Он был внесён в списки студентов 19 октября 1765 года. Университет, насчитывавший тогда семьсот студентов, находился в нескольких шагах от его квартиры. С одной стороны — Паулинум, богословский факультет, расположенный в старинном доминиканском монастыре, где толпилось бедное, неопрятное и дурно пахнувшее студенчество; с другой — Петринум, юридический факультет, посещаемый, наоборот, преимущественно молодыми аристократами или зажиточными горожанами. Здесь залы для лекций и диспутов были богато украшены. С любопытством, вначале несколько робким, новый студент присутствовал на ежегодном утверждении в должности «высокочтимого ректора», одетого в пурпурную мантию с золотой цепью.
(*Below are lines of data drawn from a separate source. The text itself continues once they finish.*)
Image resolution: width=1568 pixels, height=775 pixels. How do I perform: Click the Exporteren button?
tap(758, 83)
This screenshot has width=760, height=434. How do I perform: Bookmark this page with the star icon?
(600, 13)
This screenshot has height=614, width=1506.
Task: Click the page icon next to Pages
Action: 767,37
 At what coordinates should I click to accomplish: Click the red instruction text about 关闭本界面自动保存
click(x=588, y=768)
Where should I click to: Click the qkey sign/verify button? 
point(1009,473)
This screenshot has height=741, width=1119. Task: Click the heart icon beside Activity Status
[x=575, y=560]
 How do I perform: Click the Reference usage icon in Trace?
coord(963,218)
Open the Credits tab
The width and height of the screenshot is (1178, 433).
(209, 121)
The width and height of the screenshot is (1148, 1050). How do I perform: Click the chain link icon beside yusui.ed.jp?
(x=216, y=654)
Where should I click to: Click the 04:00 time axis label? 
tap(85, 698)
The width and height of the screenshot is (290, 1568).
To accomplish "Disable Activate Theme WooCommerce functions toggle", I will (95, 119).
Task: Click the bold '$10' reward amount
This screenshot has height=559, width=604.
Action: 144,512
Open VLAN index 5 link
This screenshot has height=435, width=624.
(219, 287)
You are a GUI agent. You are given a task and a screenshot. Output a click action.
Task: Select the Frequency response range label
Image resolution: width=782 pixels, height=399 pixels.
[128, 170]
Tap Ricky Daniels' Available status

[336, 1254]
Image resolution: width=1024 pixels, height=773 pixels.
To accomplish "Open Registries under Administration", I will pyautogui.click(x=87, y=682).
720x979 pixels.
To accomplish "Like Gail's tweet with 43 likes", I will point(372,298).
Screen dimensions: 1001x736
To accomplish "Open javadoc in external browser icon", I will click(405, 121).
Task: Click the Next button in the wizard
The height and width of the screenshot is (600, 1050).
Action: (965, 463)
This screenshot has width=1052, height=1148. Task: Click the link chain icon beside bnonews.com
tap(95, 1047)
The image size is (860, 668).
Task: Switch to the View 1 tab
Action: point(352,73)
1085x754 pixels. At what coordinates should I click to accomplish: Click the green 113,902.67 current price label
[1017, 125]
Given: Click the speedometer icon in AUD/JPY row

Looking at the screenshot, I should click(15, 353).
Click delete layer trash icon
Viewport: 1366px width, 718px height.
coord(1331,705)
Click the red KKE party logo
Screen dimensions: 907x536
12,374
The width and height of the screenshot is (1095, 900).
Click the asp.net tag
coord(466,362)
Затем юноша уселся между витыми колоннами аудитории, где возвышался на кафедре парик профессора государственного права. Вернувшись к себе в комнату, слегка опьянённый свежим воздухом и гордый своей благородной жизнью, юноша почувствовал потребность написать той, кого звал «своей сестрёнкой». Это было восторженное и чуть-чуть хвастливое письмо, в котором он особенно старательно проработал приписку, предназначенную для отца-советника. Он отправился, рассказывает он, снабжённый рекомендательными письмами, нанести визиты некоторым знаменитым юристам. «Какая чудесная вещь — быть профессором! Вы даже представить себе этого не можете. Я в восторге от того, что мне удалось увидеть некоторых из них во всём их великолепии. Nihil istis splendidius, gravius ас honoratius[27]. Молодой человек увлекается. Слишком уж много преувеличений.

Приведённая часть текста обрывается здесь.